Which blower is better for an M18 user versus an LXT user?
This is the clearest version of the answer: if you own M18 tools with batteries already in rotation, the Milwaukee 2724-20 is the correct choice — lighter, fast-starting, and a direct ecosystem add-on at a competitive bare-tool price. If you own Makita LXT 18V tools with two 5.0Ah batteries available, the XBU02Z produces more air volume and integrates without a platform investment. Neither recommendation applies across the aisle — buying either blower to start the opposite brand's battery system is hard to justify when both platforms require meaningful battery investment.
Does the Makita XBU02Z need matching batteries?
No, the XBU02Z accepts any two 18V LXT lithium-ion batteries of different capacities in its two slots — they do not need to match. Running a 3.0Ah in one slot and a 5.0Ah in the other works, though runtime will be limited by the smaller pack. Matched pairs of 5.0Ah cells are the practical recommendation for best-balanced performance and maximum runtime from both batteries simultaneously.
How does the Milwaukee lock-on button work in practice?
Hold the variable trigger at full throttle, then press the lock-on button — the blower holds maximum output without requiring continued trigger pressure. To disengage, squeeze the trigger again or press lock-on a second time. The lock engages only at full throttle, so it is the tool's sustained-clearing mode rather than a mid-speed cruise control. For the Milwaukee's typical use case — workshop cleanup, deck maintenance, maintenance blowing around a small lot — holding full throttle for 10 or more continuous minutes without finger fatigue is a real convenience.

Exercise requirements:
a) Answer these questions from the blower comparison:
(i) Which blower produces more air volume?
(ii) When a 3.0Ah pack and a 5.0Ah pack are used together in the XBU02Z, what limits runtime?
(iii) At what throttle setting does the Milwaukee lock-on button engage?
b) Put this sentence from the blower comparison into Spanish: "To disengage, squeeze the trigger again or press lock-on a second time."
c) Resume the blower comparison after its final sentence, keeping its question-and-answer format.
The material that comes next has no connection to the blower comparison.

Given data:
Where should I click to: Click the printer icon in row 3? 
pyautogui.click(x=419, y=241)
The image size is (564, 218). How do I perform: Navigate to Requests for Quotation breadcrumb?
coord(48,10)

Answers to the exercises:
a)
(i) The Makita XBU02Z.
(ii) The smaller pack.
(iii) Only at full throttle.

b) Para desactivarlo, apriete el gatillo de nuevo o pulse el botón de bloqueo por segunda vez.

c)
Is 450 CFM or 473 CFM a meaningful difference for clearing leaves?
In straightforward dry leaf clearing on a small to medium lot, the 23 CFM gap between the Milwaukee and Makita is not perceptible — both move dry leaves quickly. The practical difference shows more in how long a full cleanup session takes on a larger lot, and in handling moderately wet or compacted leaves where additional volume marginally improves single-pass clearance. For workshop and deck maintenance tasks, both are equivalent. For seasonal leaf removal on a half-acre, the Makita's modest CFM advantage adds up over the area covered.
Can I use a single 18V LXT battery to run the Makita XBU02Z?
No — the XBU02Z requires two 18V LXT batteries simultaneously to operate. Removing one battery from either slot prevents the machine from starting. This is the core trade-off of the dual-18V architecture: you need two batteries and both must be installed, which adds cost for users who are not already carrying multiple LXT cells. The advantage is that those same batteries power hundreds of LXT tools across Makita's lineup.